= Given request A =
Write out the whole message about SASL OTP binds on replicas, word for word.

Emmanuel Dreyfus wrote:
Hello
After exchanging a few private messages with Pierangelo Masarati, I just
posted ITD#6475:
> When binding using SASL OTP to a replica, the bind works, but the
> cmusaslsecretOTP attribute is modified on the replica and fail to be
> propagated to the master. On the next modification, the master will
> overwrite the replica's updated cmusaslsecretOTP value.
>
> Here is a script that exhibit the behaviour:
>
ftp://ftp.openldap.org/incoming/ldapotp.tgz
> That require SASL enabled OpenLDAP, with the OTP plugin installed. The
> PATH in run.sh must probably be adjusted.
The problem is in sasl_auxprop_store(), who bypass the replication
process. The easier fix to me seems to send a referal to the master on
any SASL OTP bind, Any other idea?
Let me elaborate a bit. The scenario is an authentication procedure
that involves modifications to the account. These modifications need to
be done on the real data, cannot be local (much like many fields related
to password policy, for instance).
The "right" approach would be to propagate the modifications to the
master, wait for their replication and continue with the bind.
The real right approach would be to centralize binds, basically
defeating the purpose of having replicas (with respect to
authentication, at least).

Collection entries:
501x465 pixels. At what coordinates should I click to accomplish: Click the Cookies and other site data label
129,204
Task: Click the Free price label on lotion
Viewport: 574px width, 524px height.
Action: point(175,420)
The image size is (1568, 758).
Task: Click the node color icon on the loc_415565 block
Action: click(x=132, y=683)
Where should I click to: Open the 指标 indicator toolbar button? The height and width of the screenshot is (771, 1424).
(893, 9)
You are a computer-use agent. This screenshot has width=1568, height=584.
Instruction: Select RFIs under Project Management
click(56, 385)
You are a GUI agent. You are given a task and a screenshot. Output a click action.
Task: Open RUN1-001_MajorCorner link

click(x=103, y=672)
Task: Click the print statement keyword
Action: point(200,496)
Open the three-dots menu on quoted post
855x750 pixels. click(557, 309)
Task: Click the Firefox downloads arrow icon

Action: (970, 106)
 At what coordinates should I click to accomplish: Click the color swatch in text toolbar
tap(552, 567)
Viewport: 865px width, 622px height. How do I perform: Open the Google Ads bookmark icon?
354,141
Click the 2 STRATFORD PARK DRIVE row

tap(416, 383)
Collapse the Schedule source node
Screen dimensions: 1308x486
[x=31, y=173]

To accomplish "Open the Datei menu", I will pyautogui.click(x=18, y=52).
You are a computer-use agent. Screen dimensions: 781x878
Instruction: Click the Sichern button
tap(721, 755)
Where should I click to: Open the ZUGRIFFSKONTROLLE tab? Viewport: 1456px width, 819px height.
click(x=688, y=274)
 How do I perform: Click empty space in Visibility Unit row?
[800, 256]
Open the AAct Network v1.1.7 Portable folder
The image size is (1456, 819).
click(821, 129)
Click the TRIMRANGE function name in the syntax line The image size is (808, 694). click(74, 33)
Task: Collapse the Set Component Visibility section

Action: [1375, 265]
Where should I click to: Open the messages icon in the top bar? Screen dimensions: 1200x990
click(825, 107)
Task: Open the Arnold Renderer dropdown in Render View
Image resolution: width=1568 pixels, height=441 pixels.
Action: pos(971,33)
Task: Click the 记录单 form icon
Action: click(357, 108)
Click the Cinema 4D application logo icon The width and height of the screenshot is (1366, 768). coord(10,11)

= Given request B =
Pull out each line of the entries that holds the string "accomplish".

= Exercise output A =
Emmanuel Dreyfus wrote:
Hello
After exchanging a few private messages with Pierangelo Masarati, I just
posted ITD#6475:
> When binding using SASL OTP to a replica, the bind works, but the
> cmusaslsecretOTP attribute is modified on the replica and fail to be
> propagated to the master. On the next modification, the master will
> overwrite the replica's updated cmusaslsecretOTP value.
>
> Here is a script that exhibit the behaviour:
>
ftp://ftp.openldap.org/incoming/ldapotp.tgz
> That require SASL enabled OpenLDAP, with the OTP plugin installed. The
> PATH in run.sh must probably be adjusted.
The problem is in sasl_auxprop_store(), who bypass the replication
process. The easier fix to me seems to send a referal to the master on
any SASL OTP bind, Any other idea?
Let me elaborate a bit. The scenario is an authentication procedure
that involves modifications to the account. These modifications need to
be done on the real data, cannot be local (much like many fields related
to password policy, for instance).
The "right" approach would be to propagate the modifications to the
master, wait for their replication and continue with the bind.
The real right approach would be to centralize binds, basically
defeating the purpose of having replicas (with respect to
authentication, at least).

= Exercise output B =
501x465 pixels. At what coordinates should I click to accomplish: Click the Cookies and other site data label
 At what coordinates should I click to accomplish: Click the color swatch in text toolbar
To accomplish "Open the Datei menu", I will pyautogui.click(x=18, y=52).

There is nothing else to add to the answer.